TASK SET:
• a. From the news report on weapons shipments to Eastern Ghouta, reproduce word for word the part that opens with the words containing "Most of ammunition" and closes with "than 1000 people.".
• b. Carry on writing the news report on weapons shipments to Eastern Ghouta, starting right after its last sentence.

TEXT SEGMENT:
========================================
Most of ammunition and weapons were delivered to Al-Dumayr military airport, 30 miles (45 km) east of the capital and located at the eastern gate of embattled Ghouta suburbs.

The regime army's backed by allied militias has been mobilizing troops to launch a ground offensive since the aerial bombing has killed at least 250 in the past 72 hours and wounded more than 1000 people.

Sources told Zaman al-Wasl that military vehicles loaded with weapons, shells, missiles reached the military airports of Al-Dumayr, Sayqal (Known as la-Seen), Khalkhalah, and al-Nasiriyah on Saturday coming from Tartus airport.

The shipments included high-explosive bombs, type "FAB" anti-immunization of caliber (100-120), caliber (250, and caliber (500).

Its also included high explosive (OFAB) fragmentation bombs that can penetrate high-luminous shields which had been used against civilians in the Eastern Ghouta, (CBK) cluster bombs of (Type 250, 500), Pyrolysis and Phosphorus bombs.

Moscow confirmed it support the Assad forces in Eastern Ghouta's attack. Russian Foreign Minister Sergei Lavrov did not conceal Assad's intention and his allies to repeat the scenario of Aleppo in the eastern region of Damascus in a recent press statement.

Meanwhile, rebels have clung on to their Eastern Ghouta. 

Rebel control is now divided between two groups: Jaish al-Islam and Failaq al-Rahman, both of which have pledged to mount a fierce defense against a regime assault.
========================================
DATASET SECTION:
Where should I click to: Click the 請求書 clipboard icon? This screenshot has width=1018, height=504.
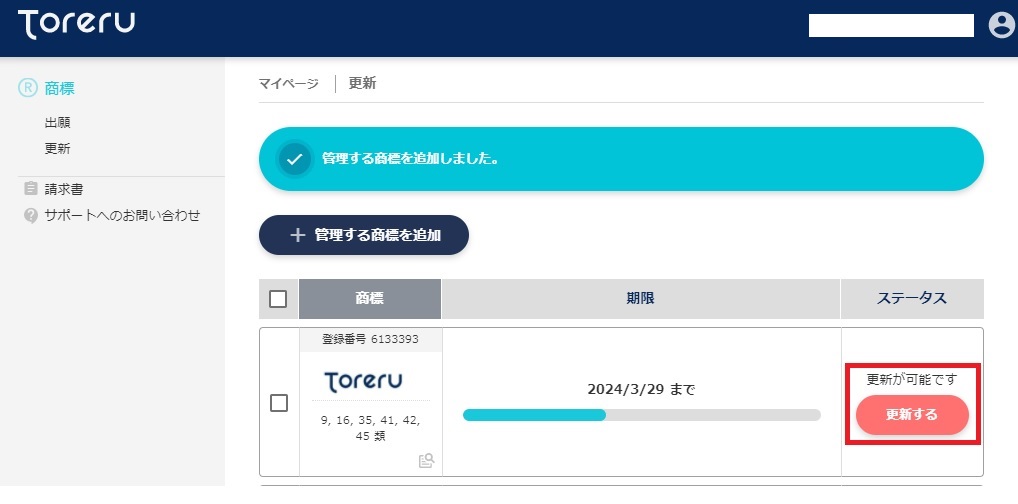tap(31, 188)
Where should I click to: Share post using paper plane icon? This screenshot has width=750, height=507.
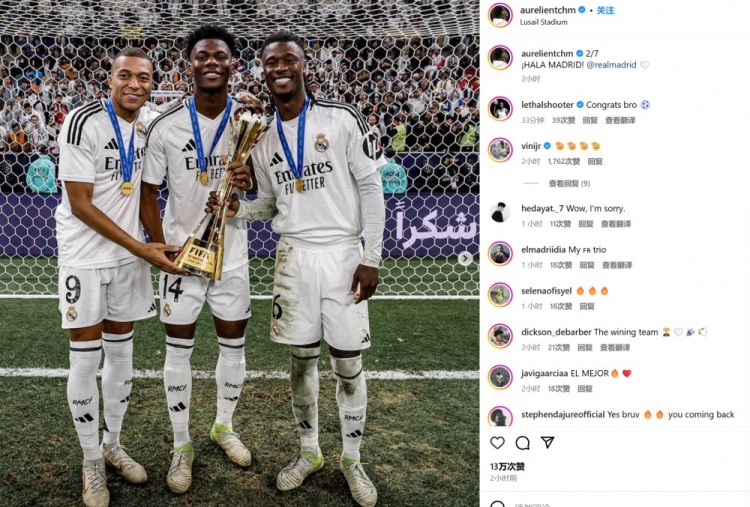pos(547,442)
========================================
SOLVED TASKS:
• a.
Most of ammunition and weapons were delivered to Al-Dumayr military airport, 30 miles (45 km) east of the capital and located at the eastern gate of embattled Ghouta suburbs.

The regime army's backed by allied militias has been mobilizing troops to launch a ground offensive since the aerial bombing has killed at least 250 in the past 72 hours and wounded more than 1000 people.

• b.
The fighters have already survived five years of bombardment and siege, drawing on their local roots and smuggling tunnels.

“They are opposition organizations that have a social, political, economic and military approach to interacting with the population of Ghouta,” Nicholas Heras of the Center for New American Security said.

To pull out those roots, the regime imposed a siege on the region in 2013 in what Heras called a “strategy of collective punishment.”

That encirclement made food, medicine, and other daily goods nearly impossible to access for Eastern Ghouta’s 400,000 residents.

“It is the regime saying to the people of Ghouta that their rebellion personally offended Assad’s regime,” Heras said.

Both Failaq al-Rahman and Jaish al-Islam are Islamist factions founded in 2013 that have joined in peace talks in Geneva and Astana.

But the pair have also clashed multiple times in a struggle for influence in rebel-held parts of Ghouta, which amount to a little more than 100 square kilometers.